- [WHAT TO WORK ON]: Can you copy word for word the part of the Regent Taste Studio text that runs from "By combining top" to "of creative expression."?

- [PAGE EXCERPT]:
By combining top culinary and artistic talent, the programme intends to go beyond fine dining and dive right into the heart of experience-driven travel. “We created the Regent Taste Studio to appeal to globetrotters and tastemakers who appreciate design and craftsmanship, and seek deeply immersive experiences rooted in authenticity,” says Tom Rowntree, Vice-President, Global Luxury Brands for IHG Hotels & Resorts.
While the first on-property installation of Regent Taste Studio will take place in the new Regent Phu Quoc in Vietnam later this year, the experience has already made its global debut on our very shores. Staged in Singapore for a three-night invitation-only launch, Regent Taste Studio’s premiere showcased titillating new facets of creative expression.

Hosted in collaboration with Vogue Singapore, the finale night of Regent Taste Studio’s inaugural edition invited key members of Vogue Singapore’s network to indulge in a dinner performance of epic proportions, staged by a formidable trio: Executive Chef Bruno Anon and Chef de Cuisine Andy Huynh from Regent Phu Quoc, as well as eminent Spanish visual artist Mark Rios, better known as Mr Dripping.

Rios’s stage name stems from the unique drip-painting technique he has developed, which allows him to create art without ever touching the canvas. Having exhibited across the globe and with several partnerships with luxury houses under his belt, his first performance at Regent Taste Studio saw him create a piece inspired by an amalgamation of references. While the chefs dished out exquisite dish after dish for their live audience, Rios was in the arena right next to them, adding elements to his artwork in pace with the courses that came out throughout the night.

- [EXTRACTED DATA]:
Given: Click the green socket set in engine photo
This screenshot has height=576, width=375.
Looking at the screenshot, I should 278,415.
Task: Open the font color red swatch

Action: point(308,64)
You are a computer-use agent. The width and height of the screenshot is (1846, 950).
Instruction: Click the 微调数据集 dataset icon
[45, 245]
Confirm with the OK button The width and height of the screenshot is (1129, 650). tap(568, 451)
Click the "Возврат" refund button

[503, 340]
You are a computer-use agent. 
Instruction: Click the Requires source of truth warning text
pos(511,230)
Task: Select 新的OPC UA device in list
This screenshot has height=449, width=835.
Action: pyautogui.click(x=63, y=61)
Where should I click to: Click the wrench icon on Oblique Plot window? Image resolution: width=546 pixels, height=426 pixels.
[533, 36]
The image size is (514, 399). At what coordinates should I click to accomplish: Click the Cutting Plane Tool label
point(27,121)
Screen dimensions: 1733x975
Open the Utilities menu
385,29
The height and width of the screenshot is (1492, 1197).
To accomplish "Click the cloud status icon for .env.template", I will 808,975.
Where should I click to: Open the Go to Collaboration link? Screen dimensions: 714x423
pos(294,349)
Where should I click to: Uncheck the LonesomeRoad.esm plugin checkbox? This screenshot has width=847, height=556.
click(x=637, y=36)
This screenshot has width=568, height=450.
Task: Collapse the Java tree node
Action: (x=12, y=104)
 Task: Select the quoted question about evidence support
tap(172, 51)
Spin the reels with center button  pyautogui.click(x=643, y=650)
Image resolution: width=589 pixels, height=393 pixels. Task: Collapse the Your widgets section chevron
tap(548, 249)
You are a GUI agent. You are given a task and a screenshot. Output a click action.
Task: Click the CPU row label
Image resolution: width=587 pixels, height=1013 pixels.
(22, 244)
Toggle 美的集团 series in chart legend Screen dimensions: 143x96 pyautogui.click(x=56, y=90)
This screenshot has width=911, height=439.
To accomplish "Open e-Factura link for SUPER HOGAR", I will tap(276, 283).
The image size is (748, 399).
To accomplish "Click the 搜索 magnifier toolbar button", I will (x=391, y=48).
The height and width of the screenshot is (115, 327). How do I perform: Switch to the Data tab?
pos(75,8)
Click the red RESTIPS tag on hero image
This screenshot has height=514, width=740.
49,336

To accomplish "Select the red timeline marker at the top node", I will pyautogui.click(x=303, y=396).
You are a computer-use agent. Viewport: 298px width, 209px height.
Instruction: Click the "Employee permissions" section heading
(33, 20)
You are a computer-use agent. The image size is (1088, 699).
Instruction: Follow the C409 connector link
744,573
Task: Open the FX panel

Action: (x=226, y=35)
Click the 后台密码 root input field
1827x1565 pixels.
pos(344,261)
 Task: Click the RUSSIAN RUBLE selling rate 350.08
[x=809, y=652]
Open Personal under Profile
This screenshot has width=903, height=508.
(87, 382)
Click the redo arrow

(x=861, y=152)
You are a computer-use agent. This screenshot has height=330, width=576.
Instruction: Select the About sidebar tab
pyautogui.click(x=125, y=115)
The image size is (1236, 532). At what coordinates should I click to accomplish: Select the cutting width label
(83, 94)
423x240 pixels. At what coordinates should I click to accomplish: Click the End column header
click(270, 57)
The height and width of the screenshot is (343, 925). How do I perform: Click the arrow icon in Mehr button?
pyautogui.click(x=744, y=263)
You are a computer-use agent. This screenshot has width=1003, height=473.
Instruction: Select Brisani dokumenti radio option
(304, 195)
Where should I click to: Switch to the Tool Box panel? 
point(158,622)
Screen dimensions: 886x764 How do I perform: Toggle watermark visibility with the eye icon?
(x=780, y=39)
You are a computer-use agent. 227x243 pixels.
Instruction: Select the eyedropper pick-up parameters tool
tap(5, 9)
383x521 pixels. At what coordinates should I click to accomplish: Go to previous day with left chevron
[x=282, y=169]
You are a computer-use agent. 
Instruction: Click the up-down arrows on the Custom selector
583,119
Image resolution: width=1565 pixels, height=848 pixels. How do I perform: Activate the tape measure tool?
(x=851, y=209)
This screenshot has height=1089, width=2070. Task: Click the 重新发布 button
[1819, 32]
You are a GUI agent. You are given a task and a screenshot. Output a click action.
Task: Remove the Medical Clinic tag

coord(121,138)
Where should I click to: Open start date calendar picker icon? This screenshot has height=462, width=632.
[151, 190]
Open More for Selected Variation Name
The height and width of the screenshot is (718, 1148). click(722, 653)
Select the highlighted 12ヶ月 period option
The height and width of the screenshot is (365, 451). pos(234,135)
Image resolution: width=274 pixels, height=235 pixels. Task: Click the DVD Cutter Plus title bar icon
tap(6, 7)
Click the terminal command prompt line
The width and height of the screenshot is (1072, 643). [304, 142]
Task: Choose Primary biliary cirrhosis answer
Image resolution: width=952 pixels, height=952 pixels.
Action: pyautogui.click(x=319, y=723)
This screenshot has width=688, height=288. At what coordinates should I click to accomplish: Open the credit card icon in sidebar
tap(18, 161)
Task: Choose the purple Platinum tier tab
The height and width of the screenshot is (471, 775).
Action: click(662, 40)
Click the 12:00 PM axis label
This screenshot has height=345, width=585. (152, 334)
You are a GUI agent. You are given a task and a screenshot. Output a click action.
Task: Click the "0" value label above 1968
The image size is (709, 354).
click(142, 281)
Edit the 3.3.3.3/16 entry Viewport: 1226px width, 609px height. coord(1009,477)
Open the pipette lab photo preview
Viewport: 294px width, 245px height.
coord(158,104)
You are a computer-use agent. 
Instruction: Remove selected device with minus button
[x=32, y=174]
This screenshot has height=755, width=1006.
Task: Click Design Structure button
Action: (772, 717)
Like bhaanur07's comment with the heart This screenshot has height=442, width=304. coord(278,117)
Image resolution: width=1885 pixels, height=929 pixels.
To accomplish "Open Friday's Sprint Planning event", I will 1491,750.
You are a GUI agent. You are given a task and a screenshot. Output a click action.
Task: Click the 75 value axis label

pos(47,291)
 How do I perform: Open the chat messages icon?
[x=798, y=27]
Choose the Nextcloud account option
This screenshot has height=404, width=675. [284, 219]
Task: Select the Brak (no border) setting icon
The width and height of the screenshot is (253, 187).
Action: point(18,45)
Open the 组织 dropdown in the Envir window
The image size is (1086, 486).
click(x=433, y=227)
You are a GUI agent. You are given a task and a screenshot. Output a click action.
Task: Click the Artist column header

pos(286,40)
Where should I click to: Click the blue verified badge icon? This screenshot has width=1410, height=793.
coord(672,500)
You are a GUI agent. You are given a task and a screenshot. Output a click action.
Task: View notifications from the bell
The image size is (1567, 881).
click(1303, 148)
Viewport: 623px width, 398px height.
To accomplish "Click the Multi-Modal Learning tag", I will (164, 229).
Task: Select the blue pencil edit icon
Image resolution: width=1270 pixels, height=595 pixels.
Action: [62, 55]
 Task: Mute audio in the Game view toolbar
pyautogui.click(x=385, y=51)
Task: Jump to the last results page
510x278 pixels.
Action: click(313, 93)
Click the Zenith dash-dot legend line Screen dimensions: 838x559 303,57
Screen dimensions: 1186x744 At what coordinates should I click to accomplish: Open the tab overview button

- [RESULT OF THIS EXERCISE]:
By combining top culinary and artistic talent, the programme intends to go beyond fine dining and dive right into the heart of experience-driven travel. “We created the Regent Taste Studio to appeal to globetrotters and tastemakers who appreciate design and craftsmanship, and seek deeply immersive experiences rooted in authenticity,” says Tom Rowntree, Vice-President, Global Luxury Brands for IHG Hotels & Resorts.
While the first on-property installation of Regent Taste Studio will take place in the new Regent Phu Quoc in Vietnam later this year, the experience has already made its global debut on our very shores. Staged in Singapore for a three-night invitation-only launch, Regent Taste Studio’s premiere showcased titillating new facets of creative expression.